Un site internet danois mettant en vente des caricatures du Prophète a été piraté. Des hackers ont bloqué la version internationale du site, a rapporté une dépêche de l’AFP, le 20 avril. Aux dernières nouvelles, il ne s’agirait pas de hackers conventionnels, mais de « cyber-jihadistes ». Laissant tomber les armes et la poudre pour s’équiper uniquement d’un clavier d’ordinateur. Ils sont des milliers dans le monde à mener le “Jihad électronique”. Une tendance qui a le mérite de faire couler de l’encre plutôt que le sang d’innocents.

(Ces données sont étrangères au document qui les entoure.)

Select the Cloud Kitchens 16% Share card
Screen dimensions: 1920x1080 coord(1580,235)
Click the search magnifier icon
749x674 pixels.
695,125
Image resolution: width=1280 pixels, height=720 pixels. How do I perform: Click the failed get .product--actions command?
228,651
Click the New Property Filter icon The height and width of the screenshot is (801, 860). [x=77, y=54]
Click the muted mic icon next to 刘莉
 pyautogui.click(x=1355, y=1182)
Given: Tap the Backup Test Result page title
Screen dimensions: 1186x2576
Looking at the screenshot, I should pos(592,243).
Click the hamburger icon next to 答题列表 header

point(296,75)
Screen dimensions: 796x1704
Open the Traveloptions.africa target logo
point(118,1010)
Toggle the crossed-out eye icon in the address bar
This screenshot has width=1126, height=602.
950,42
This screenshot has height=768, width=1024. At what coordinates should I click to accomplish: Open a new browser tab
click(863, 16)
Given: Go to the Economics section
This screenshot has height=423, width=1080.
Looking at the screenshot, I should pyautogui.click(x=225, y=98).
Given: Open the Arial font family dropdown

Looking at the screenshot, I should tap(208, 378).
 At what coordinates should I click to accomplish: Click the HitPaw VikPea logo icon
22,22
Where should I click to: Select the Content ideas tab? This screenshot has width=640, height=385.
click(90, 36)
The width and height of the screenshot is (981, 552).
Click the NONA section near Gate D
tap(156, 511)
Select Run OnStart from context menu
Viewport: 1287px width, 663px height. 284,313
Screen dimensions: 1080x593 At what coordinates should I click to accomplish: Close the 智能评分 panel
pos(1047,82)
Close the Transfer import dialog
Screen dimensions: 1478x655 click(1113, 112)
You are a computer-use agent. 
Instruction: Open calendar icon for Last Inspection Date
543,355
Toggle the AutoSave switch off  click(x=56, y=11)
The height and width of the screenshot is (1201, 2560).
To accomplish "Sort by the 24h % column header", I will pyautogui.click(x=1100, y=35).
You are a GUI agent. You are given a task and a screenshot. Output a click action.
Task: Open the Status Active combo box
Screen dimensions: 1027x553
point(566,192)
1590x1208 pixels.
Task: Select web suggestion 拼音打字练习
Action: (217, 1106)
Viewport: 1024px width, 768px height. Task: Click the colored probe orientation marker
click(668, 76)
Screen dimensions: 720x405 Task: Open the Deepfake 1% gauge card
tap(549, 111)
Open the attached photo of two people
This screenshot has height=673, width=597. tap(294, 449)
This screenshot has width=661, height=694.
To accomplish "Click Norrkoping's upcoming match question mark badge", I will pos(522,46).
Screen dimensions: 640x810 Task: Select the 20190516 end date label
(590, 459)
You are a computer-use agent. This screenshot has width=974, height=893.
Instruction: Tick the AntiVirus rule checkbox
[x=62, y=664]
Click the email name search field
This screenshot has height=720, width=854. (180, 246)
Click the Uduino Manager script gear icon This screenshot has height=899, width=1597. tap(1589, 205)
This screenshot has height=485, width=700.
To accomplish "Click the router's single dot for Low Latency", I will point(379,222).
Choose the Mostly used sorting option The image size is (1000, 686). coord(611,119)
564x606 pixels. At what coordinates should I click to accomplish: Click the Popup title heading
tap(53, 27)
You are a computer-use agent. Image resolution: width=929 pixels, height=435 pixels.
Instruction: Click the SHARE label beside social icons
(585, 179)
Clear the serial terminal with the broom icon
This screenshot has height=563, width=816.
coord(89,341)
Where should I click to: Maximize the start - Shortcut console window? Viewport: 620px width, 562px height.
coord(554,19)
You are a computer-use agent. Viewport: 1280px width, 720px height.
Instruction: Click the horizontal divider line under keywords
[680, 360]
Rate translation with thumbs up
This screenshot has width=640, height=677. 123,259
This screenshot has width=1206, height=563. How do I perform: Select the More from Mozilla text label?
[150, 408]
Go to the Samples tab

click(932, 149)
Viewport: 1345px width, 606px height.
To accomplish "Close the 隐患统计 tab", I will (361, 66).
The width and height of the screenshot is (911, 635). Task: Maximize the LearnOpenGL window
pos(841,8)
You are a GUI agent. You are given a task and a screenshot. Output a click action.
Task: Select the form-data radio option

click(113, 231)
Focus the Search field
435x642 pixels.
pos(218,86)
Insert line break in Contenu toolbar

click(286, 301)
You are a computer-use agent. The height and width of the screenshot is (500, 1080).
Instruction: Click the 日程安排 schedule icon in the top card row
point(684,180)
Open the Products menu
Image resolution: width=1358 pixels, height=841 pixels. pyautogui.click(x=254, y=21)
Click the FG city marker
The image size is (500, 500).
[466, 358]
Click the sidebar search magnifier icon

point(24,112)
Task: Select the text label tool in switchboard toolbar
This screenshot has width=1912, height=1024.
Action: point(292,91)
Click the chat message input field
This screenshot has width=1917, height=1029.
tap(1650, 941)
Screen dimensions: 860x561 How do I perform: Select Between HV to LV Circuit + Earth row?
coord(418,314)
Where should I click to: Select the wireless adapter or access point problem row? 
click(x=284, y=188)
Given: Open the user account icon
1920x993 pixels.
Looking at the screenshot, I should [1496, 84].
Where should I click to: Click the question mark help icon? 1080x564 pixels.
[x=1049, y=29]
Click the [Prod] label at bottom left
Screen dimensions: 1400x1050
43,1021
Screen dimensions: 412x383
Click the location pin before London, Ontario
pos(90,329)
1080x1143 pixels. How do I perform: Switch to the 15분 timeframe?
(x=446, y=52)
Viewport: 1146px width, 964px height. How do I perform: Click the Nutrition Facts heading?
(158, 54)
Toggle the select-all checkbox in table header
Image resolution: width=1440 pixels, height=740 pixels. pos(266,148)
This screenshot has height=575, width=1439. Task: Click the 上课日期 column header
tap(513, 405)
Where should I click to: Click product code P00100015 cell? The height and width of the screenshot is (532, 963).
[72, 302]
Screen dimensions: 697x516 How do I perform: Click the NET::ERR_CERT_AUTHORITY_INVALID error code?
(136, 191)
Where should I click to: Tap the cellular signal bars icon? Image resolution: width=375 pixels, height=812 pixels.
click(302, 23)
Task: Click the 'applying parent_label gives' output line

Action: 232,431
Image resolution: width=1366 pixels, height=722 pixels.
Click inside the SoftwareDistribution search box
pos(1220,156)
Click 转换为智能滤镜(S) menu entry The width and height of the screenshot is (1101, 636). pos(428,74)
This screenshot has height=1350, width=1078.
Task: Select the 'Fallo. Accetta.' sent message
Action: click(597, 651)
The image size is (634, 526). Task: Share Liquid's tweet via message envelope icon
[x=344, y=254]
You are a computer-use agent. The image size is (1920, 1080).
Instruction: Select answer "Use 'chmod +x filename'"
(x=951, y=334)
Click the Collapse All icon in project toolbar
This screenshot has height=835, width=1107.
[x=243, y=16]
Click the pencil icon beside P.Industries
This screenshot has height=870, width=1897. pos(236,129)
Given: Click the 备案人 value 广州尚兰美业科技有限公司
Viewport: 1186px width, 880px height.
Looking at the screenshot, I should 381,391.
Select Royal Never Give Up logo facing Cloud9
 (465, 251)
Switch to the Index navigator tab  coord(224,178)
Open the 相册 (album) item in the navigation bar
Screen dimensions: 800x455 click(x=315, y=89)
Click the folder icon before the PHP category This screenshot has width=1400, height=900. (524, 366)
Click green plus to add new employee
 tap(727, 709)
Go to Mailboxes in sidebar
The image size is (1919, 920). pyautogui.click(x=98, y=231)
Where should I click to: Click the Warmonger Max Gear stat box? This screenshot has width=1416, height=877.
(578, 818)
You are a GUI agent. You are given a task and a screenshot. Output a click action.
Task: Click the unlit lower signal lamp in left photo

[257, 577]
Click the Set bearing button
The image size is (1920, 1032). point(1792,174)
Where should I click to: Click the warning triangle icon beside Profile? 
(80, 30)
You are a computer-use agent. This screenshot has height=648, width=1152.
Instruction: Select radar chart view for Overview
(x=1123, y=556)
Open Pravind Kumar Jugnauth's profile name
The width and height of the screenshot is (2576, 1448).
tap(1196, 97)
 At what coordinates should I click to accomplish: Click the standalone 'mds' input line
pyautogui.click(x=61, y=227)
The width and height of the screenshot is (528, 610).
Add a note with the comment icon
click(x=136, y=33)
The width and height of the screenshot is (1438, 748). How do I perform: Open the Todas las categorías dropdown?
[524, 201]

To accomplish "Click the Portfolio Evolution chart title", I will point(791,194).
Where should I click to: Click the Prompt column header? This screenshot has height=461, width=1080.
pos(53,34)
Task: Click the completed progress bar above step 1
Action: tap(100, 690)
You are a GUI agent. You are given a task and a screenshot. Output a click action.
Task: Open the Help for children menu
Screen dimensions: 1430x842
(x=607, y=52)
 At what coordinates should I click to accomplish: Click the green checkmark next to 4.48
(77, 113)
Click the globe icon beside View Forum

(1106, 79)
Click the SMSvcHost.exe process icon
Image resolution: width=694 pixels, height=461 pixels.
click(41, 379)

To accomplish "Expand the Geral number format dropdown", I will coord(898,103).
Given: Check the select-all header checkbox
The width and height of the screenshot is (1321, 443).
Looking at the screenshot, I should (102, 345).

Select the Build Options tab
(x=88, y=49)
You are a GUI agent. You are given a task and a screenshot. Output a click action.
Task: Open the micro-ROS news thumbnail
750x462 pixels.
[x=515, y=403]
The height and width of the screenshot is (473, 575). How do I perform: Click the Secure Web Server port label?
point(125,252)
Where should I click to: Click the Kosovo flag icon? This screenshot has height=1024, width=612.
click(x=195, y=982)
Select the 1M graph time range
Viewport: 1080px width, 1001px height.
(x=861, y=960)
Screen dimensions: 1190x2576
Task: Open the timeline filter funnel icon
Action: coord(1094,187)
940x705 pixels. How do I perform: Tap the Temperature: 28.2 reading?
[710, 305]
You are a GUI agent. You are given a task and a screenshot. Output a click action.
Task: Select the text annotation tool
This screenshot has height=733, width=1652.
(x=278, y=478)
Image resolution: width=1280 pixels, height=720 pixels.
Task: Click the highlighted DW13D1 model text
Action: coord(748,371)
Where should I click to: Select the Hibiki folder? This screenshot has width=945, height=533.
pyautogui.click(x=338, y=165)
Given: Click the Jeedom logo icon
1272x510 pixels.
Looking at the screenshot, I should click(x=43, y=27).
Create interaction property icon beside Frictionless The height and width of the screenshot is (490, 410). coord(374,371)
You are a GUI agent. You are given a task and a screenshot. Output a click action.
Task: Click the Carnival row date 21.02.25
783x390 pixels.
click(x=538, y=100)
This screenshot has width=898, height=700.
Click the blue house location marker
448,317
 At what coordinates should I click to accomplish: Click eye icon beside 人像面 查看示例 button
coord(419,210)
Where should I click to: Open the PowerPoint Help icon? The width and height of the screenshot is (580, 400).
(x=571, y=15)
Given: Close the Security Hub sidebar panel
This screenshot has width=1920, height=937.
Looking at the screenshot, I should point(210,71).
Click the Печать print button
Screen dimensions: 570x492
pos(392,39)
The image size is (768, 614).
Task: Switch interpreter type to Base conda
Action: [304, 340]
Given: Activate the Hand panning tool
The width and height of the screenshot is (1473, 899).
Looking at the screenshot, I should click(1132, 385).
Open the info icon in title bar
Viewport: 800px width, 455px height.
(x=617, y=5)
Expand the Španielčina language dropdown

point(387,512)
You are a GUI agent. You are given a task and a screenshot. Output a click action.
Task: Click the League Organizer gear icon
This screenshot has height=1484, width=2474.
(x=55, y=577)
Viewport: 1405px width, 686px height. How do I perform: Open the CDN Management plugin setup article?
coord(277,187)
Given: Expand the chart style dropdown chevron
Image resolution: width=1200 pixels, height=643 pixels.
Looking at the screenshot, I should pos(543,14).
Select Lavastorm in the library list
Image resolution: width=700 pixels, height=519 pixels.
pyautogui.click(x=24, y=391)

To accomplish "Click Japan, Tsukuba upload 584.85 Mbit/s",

En réponse aux offensives israéliennes contre Gaza, des oulémas marocains ont ainsi encouragé, au début de l’année 2009 tous ceux qui possèdent des connaissances en informatique à rejoindre les rangs de la résistance… électronique. Pour porter la « guerre sainte » sur le front du Net et la mener contre des sites israéliens. Ainsi, des « snipers », comme on surnomme les hackers au Maroc, ont réussi à attaquer plusieurs sites israéliens, dont quelques-uns stratégiques. En 2008, plus de 400 sites israéliens ont ainsi été « défacés ».

E-tolérance saoudienne

Paradoxalement, des pays comme l’Arabie Saoudite, se sont mis récemment à prôner la « e-tolérance ». A l’exemple de Cheikh Salah Fawzan, membre du haut comité des Oulémas ainsi que du comité permanent d’Al-Ifta, qui a déclaré, lors d’une conférence donnée à Ryadh , le 16 avril, que « le Jihad électronique contre les sites juifs n’est pas autorisé, et ne sert en rien les Musulmans ». Le cheikh va même plus loin : « ce que font certains Musulmans en matière de piratage de certains sites électroniques juifs, leur destruction électronique et la détérioration de leur contenu, ce qui provoque des dommages matériels à leurs propriétaires, ne portent pas préjudice à ces derniers, dans la mesure où ils disposent de la capacité et des outils nécessaires pour corriger les failles, et s’en prennent, par la suite, encore plus aux Musulmans ».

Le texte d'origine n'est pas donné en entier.